Oito repetentes e a ameaça italiana
O elenco está quase fechado, faltando apenas a França apresentar o seu escolhido e a Itália formar um governo que seja capaz de fazer essa escolha. No caso de França, será difícil que aceda a uma das pastas mais importantes dentro da Comissão Europeia, considerando que conseguiu escolher a nova presidente do Banco Central Europeu e ainda liderou o processo de escolha do candidato europeu à liderança do FMI, mas nunca deixará de ter um papel relevante dentro da Comissão Europeia.
No entanto, se Emmanuel Macron escolher Sylvie Goulard, vice-governadora do Banco de França, para ser a próxima comissária, a questão pode complicar-se para Elisa Ferreira. É verdade que o cargo está negociado para os socialistas europeus, mas o presidente francês tem feito força pelos seus candidatos em todos os processos negociais nos últimos meses e tem tido resultados positivos.
Já Itália encontra-se num cenário bastante mais complexo. O Governo italiano tinha exigido uma pasta económica importante, tal como os Assuntos Económicos ou a Concorrência, mas a orientação ideológica e os conflitos permanentes com a Comissão Europeia — relativamente ao seu próprio orçamento e à política de imigração — e com os líderes europeus durante o processo de escolha do presidente da Comissão Europeia, deixam a terceira maior economia da zona euro numa posição complicada.
Muito vai depender do equilíbrio de forças do próximo Governo italiano, ainda a ser negociado, mas que pode incluir o Partido Democrático em vez da Liga do Norte de Matteo Salvini, para além do Movimento 5 Estrelas, o partido com mais lugares no Senado italiano.
Dentro dos nomes que se falam de possíveis comissários italianos, há um que pode limitar as opções de Elisa Ferreira. É o caso de Pier-Carlo Padoan. O independente ligado aos socialistas italianos foi ministro das Finanças até às últimas eleições em Itália e era o nome mais forte para assumir o cargo de presidente do Eurogrupo em 2018, quando Mário Centeno foi eleito. No entanto, quando percebeu que as eleições não iriam permitir que continuasse como ministro, aquele que era o escolhido dos socialistas europeus para o cargo saiu da corrida e abriu espaço a Mário Centeno.

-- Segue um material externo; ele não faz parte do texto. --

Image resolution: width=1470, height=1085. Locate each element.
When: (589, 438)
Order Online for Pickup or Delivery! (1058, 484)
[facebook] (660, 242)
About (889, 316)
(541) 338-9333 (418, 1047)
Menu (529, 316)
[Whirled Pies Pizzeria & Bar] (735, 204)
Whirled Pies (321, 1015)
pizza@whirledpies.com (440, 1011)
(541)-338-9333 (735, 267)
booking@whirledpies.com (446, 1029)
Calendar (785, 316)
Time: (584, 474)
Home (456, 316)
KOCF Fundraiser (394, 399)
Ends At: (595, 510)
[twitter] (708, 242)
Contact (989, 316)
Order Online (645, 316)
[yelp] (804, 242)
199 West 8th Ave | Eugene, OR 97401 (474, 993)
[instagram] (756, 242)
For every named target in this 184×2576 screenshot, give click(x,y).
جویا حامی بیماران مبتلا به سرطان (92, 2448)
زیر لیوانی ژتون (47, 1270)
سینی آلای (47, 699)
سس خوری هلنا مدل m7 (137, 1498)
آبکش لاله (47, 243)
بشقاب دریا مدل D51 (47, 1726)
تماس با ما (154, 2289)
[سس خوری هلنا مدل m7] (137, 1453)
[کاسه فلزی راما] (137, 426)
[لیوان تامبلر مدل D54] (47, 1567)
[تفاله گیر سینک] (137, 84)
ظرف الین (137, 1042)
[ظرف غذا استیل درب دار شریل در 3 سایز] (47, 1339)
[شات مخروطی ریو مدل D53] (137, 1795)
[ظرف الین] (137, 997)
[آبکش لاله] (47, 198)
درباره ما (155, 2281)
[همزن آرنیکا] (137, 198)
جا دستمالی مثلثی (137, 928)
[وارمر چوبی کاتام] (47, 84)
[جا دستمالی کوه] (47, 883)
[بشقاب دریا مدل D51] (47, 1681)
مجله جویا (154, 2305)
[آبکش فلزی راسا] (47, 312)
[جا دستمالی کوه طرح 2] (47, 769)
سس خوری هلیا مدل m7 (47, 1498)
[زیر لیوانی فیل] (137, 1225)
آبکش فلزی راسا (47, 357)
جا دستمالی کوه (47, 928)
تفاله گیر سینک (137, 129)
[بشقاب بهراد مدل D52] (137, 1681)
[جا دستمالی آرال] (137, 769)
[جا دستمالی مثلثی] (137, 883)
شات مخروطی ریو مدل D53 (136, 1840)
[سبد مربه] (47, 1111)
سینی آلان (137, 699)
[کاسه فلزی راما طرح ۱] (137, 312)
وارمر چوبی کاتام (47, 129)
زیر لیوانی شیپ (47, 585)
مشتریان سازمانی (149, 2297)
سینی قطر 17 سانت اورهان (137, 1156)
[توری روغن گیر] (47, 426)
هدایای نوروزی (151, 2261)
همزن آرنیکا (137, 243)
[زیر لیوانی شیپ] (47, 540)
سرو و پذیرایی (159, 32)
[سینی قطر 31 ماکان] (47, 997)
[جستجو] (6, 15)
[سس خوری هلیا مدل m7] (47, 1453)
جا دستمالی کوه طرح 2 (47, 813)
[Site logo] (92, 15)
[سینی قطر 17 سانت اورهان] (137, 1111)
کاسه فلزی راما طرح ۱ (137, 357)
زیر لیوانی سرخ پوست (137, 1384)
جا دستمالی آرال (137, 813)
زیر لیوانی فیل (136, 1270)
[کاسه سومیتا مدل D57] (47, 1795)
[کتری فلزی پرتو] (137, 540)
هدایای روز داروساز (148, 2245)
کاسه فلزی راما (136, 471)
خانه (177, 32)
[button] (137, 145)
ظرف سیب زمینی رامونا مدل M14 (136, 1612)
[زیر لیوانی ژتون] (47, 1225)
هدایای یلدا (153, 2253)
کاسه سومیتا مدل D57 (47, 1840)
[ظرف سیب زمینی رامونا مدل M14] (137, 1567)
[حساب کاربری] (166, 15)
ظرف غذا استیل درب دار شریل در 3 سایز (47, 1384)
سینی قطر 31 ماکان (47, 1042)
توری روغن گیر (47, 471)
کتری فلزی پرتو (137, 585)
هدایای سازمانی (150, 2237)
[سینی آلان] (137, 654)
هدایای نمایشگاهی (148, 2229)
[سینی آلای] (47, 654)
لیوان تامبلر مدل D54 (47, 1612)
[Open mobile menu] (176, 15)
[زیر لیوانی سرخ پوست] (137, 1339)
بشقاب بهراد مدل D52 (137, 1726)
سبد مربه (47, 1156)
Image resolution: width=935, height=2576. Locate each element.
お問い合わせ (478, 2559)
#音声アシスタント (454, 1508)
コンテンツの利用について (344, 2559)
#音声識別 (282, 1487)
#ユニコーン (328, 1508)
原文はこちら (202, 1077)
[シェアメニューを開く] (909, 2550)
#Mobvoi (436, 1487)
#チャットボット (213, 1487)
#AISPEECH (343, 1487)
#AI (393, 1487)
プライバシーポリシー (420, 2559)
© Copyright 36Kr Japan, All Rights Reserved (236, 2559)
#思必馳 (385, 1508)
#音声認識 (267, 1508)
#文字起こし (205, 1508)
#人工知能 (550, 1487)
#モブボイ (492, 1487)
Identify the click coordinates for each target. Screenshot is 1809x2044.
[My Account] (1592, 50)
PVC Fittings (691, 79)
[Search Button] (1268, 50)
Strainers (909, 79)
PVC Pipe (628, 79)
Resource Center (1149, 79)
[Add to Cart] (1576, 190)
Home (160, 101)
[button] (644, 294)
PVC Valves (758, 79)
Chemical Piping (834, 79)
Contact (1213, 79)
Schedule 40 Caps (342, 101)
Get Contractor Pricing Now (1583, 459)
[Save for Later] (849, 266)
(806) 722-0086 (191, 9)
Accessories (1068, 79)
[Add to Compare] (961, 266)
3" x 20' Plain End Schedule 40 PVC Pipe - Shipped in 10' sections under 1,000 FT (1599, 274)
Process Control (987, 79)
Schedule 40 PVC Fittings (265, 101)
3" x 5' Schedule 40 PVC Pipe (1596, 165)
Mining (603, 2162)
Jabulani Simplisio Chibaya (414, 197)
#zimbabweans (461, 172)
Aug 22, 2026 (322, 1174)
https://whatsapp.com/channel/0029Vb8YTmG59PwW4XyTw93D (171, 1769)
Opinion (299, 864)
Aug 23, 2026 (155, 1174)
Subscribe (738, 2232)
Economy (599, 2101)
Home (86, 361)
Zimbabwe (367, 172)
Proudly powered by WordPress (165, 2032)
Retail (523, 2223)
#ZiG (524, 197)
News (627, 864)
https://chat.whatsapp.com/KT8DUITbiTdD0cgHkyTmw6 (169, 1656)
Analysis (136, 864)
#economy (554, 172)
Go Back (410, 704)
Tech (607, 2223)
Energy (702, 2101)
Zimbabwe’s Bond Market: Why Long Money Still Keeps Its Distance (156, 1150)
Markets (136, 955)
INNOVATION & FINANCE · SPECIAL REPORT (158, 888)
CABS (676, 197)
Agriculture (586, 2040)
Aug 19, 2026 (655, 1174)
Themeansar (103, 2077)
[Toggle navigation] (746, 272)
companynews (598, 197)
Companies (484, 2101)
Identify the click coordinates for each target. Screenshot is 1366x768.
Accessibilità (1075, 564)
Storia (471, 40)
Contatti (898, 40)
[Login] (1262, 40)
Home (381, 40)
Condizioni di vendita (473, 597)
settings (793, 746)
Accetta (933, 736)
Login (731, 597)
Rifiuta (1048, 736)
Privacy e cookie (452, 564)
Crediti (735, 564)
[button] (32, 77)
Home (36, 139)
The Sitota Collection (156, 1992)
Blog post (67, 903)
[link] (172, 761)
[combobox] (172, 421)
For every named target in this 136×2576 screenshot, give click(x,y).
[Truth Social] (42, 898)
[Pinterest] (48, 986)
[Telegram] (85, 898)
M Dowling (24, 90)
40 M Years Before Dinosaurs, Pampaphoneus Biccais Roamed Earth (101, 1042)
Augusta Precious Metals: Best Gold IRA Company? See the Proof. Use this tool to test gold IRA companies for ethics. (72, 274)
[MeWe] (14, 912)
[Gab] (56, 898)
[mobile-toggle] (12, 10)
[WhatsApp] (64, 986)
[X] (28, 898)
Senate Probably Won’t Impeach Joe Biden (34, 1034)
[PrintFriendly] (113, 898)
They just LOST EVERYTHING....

A única dúvida que resta além destes dois, é qual dos dois nomes apontados pelo Governo romeno será escolhido pela presidente eleita da Comissão Europeia. O resto do elenco já está fechado e inclui oito comissários que vão voltar — Áustria, Holanda, Dinamarca, Letónia, Bulgária, Eslováquia, República Checa e Irlanda — e ainda o porta-voz da Comissão de Jean-Claude Juncker, Margaritis Schinas, que foi nomeado por Atenas para ser o seu próximo comissário.